◆ **本文抜粋**

めんこい通信2021年2月27日号

◉低FODMAP食品
 ずっと続いて10年以上になるハラハリをなんとか解消したいとかねがね思っているのですが、先日、明石に住む義妹から「役に立つかも」と生々しい小腸のイラストの表紙の『新しい腸の教科書』(江田証、池田書店、2020)が送られてきたのでした。早速読んでみると、ハラハリ原因の一つがSIBO(小腸内細菌異常増殖)だとしたら高FODMAPを避け低FODMAP食品をとるべし、とあったので、2月1日から3週間、それなりに徹底して低FODMAP食品なるものだけを食べたのでした。FODMAPというのは、発酵性(Fermentable)、オリゴ糖(Origosaccharides)、二糖類(Disaccharides)、単糖類(Monosaccharides)、ポリオール(Polyols)の頭文字です。避けるべき高FODMAP食品のリストには、ムギ類、豆類、繊維の多い野菜に、玉ねぎ、にんにく、甘味類、牛乳、ジュース類、甘い果物などがずらりと並んでいます。それまでほぼ毎日食べていた納豆、キムチ、漬物も、うどん、パスタなどもダメ。で、3週間後どうなったか。解消しませんでした。年季の入ったワダスのハラハリは、多分、加齢による消化器官の構造的機能低下なのかもしれません。また、加齢による機能低下現象は消化器官だけではなく、目にも現れたようです。目の周辺が痒くなり近所の眼医者に見てもらうと、目の痒みは結膜炎とのことでしたが、同時に「角膜が緩んでる」と言われてしまったのでした。加齢によって角膜がたるみ視力の低下の原因にもなっていると。となると、やっぱり、これまでのようにハラハリとも付き合っていくしかないのか。あるいはある日、何かしらの偶然によってポストハラハリ時代に突入した自分を発見することになるのか。

◆ **与えられた情報**
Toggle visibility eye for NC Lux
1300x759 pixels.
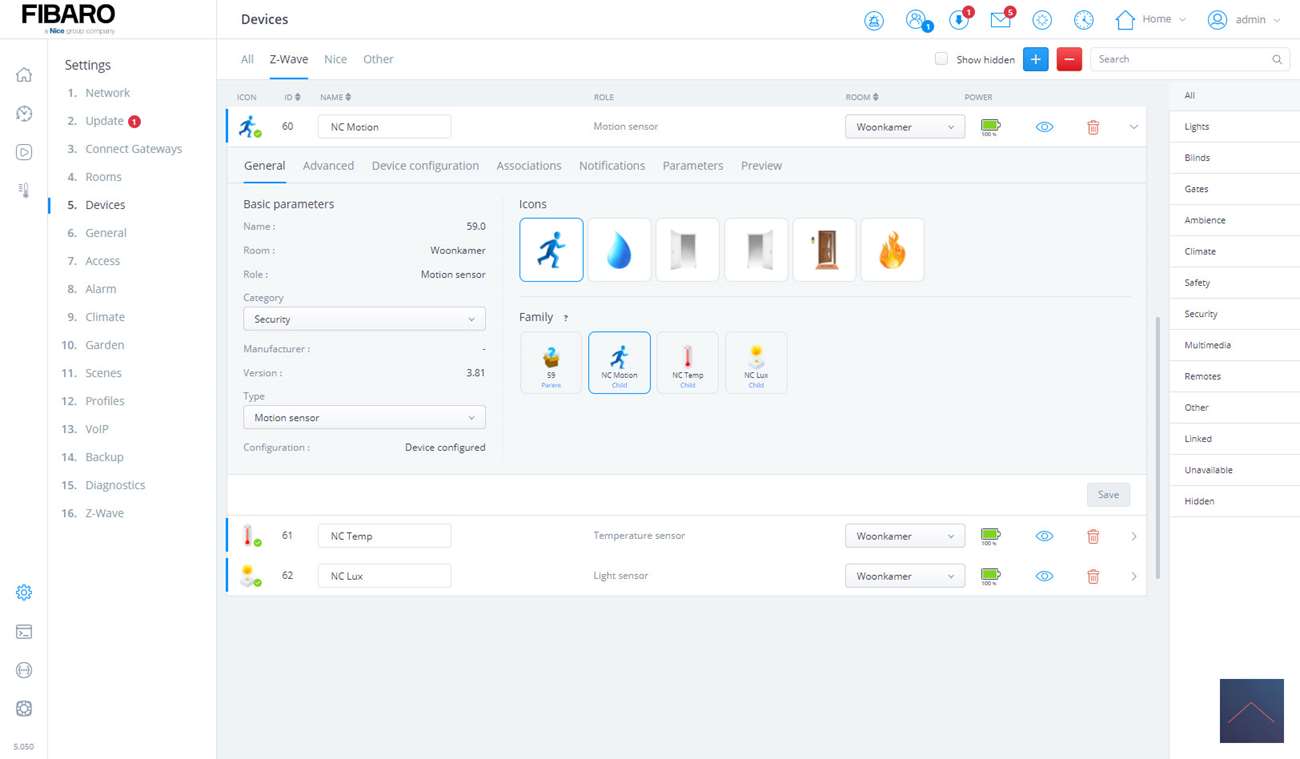coord(1044,576)
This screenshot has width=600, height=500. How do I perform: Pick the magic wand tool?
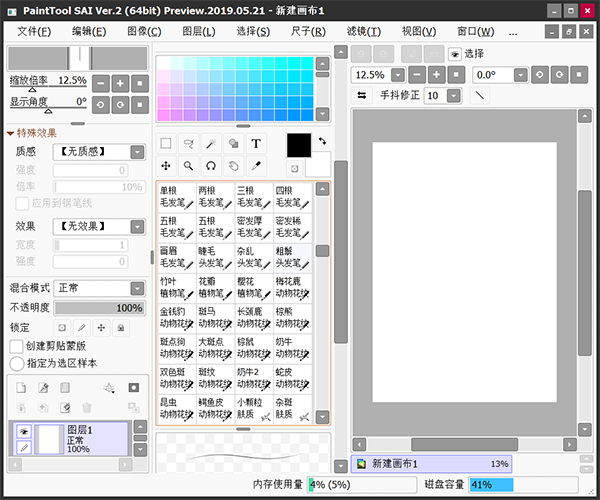[210, 144]
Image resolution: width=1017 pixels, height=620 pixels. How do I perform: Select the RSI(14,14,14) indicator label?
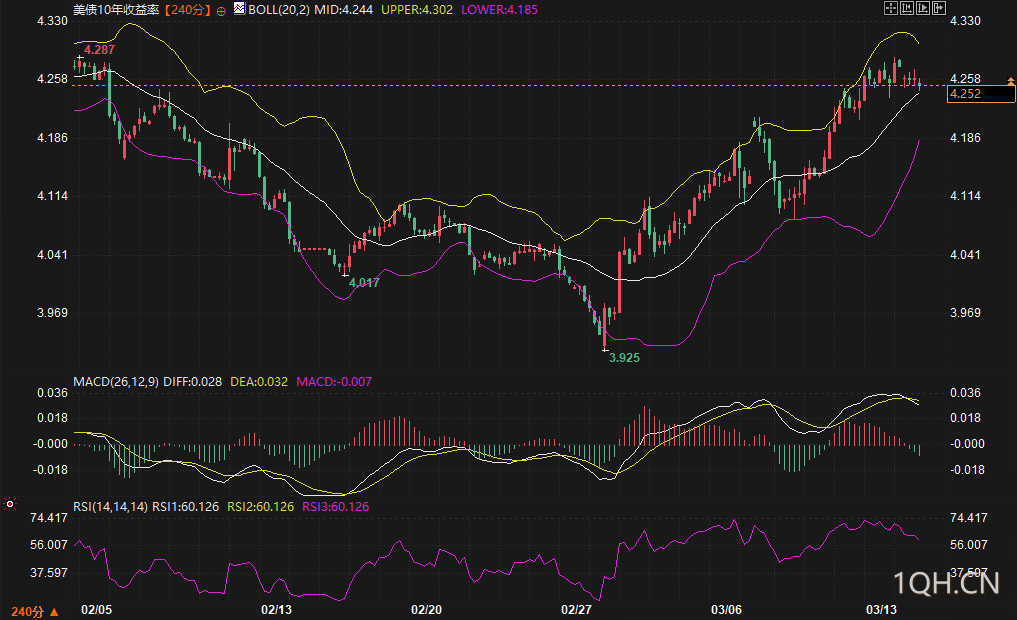coord(111,507)
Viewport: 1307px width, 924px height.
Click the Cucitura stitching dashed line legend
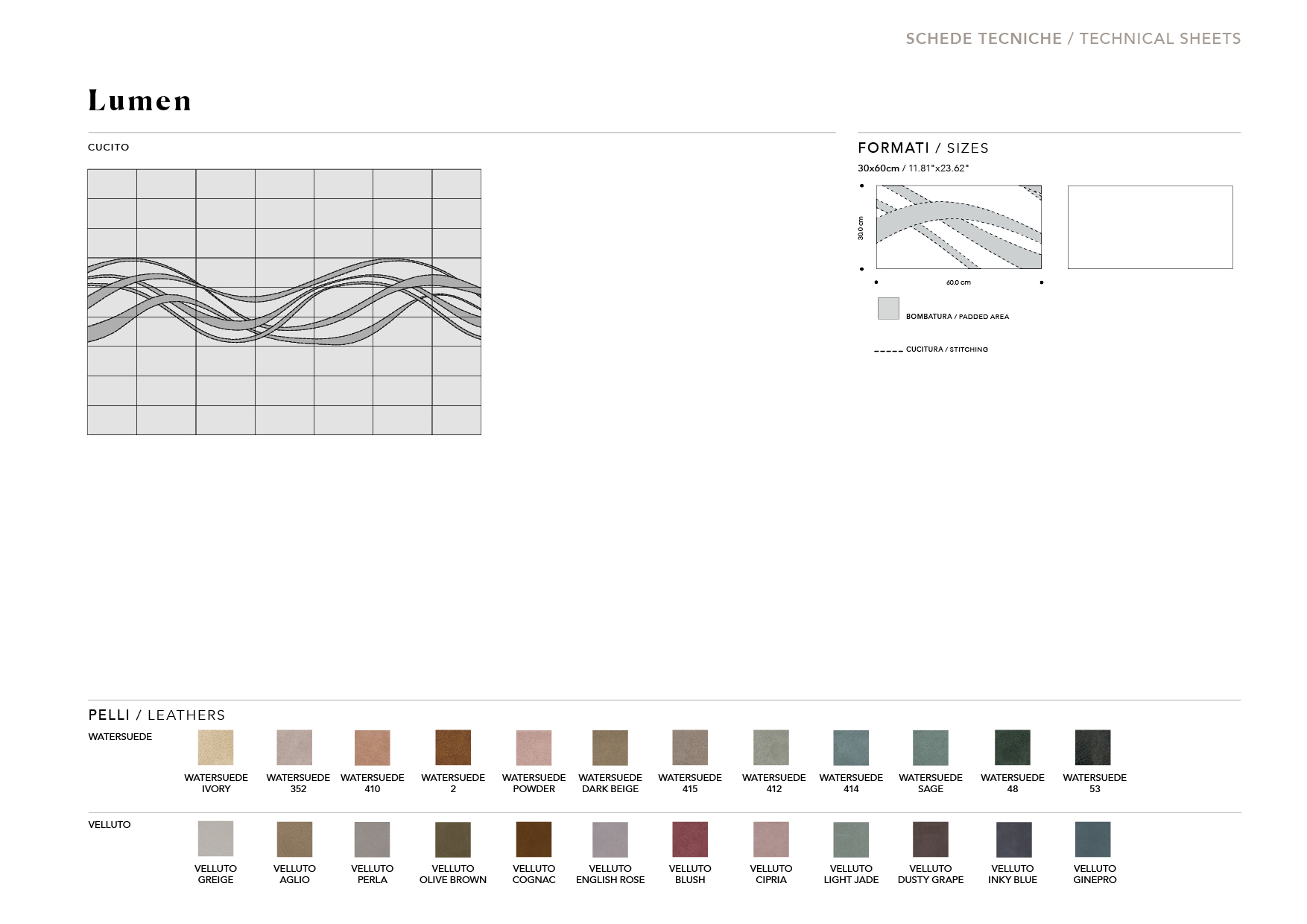pyautogui.click(x=888, y=350)
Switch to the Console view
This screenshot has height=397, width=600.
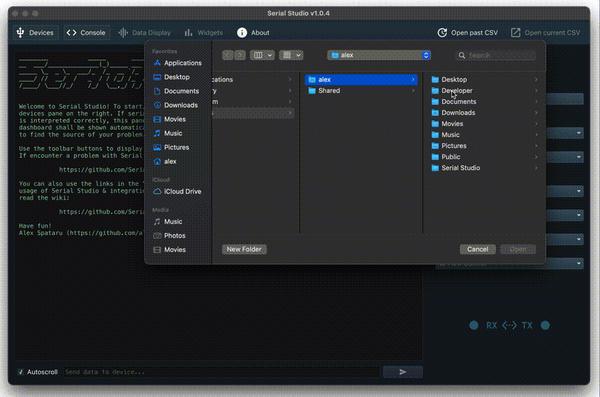(x=86, y=33)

◆ **練習課題**
1. 低FODMAP食品についての本文のうち、「めんこい通信2021年2月27日号」から「分を発見することになるのか。」までの部分を、「加齢」を「老化」に入れ替えて書き出してください。
2. 低FODMAP食品についての本文をもとに、次の問いに答えてください。
(a) 『新しい腸の教科書』を送ってきたのは誰ですか。
(b) 低FODMAP食品だけを食べた期間はどれくらいですか。
(c) 近所の眼医者は、目の痒みを何だと診断しましたか。

◆ **解答例**
1.
めんこい通信2021年2月27日号

◉低FODMAP食品
 ずっと続いて10年以上になるハラハリをなんとか解消したいとかねがね思っているのですが、先日、明石に住む義妹から「役に立つかも」と生々しい小腸のイラストの表紙の『新しい腸の教科書』(江田証、池田書店、2020)が送られてきたのでした。早速読んでみると、ハラハリ原因の一つがSIBO(小腸内細菌異常増殖)だとしたら高FODMAPを避け低FODMAP食品をとるべし、とあったので、2月1日から3週間、それなりに徹底して低FODMAP食品なるものだけを食べたのでした。FODMAPというのは、発酵性(Fermentable)、オリゴ糖(Origosaccharides)、二糖類(Disaccharides)、単糖類(Monosaccharides)、ポリオール(Polyols)の頭文字です。避けるべき高FODMAP食品のリストには、ムギ類、豆類、繊維の多い野菜に、玉ねぎ、にんにく、甘味類、牛乳、ジュース類、甘い果物などがずらりと並んでいます。それまでほぼ毎日食べていた納豆、キムチ、漬物も、うどん、パスタなどもダメ。で、3週間後どうなったか。解消しませんでした。年季の入ったワダスのハラハリは、多分、老化による消化器官の構造的機能低下なのかもしれません。また、老化による機能低下現象は消化器官だけではなく、目にも現れたようです。目の周辺が痒くなり近所の眼医者に見てもらうと、目の痒みは結膜炎とのことでしたが、同時に「角膜が緩んでる」と言われてしまったのでした。老化によって角膜がたるみ視力の低下の原因にもなっていると。となると、やっぱり、これまでのようにハラハリとも付き合っていくしかないのか。あるいはある日、何かしらの偶然によってポストハラハリ時代に突入した自分を発見することになるのか。

2.
(a) 明石に住む義妹です。
(b) 2月1日からの3週間です。
(c) 結膜炎です。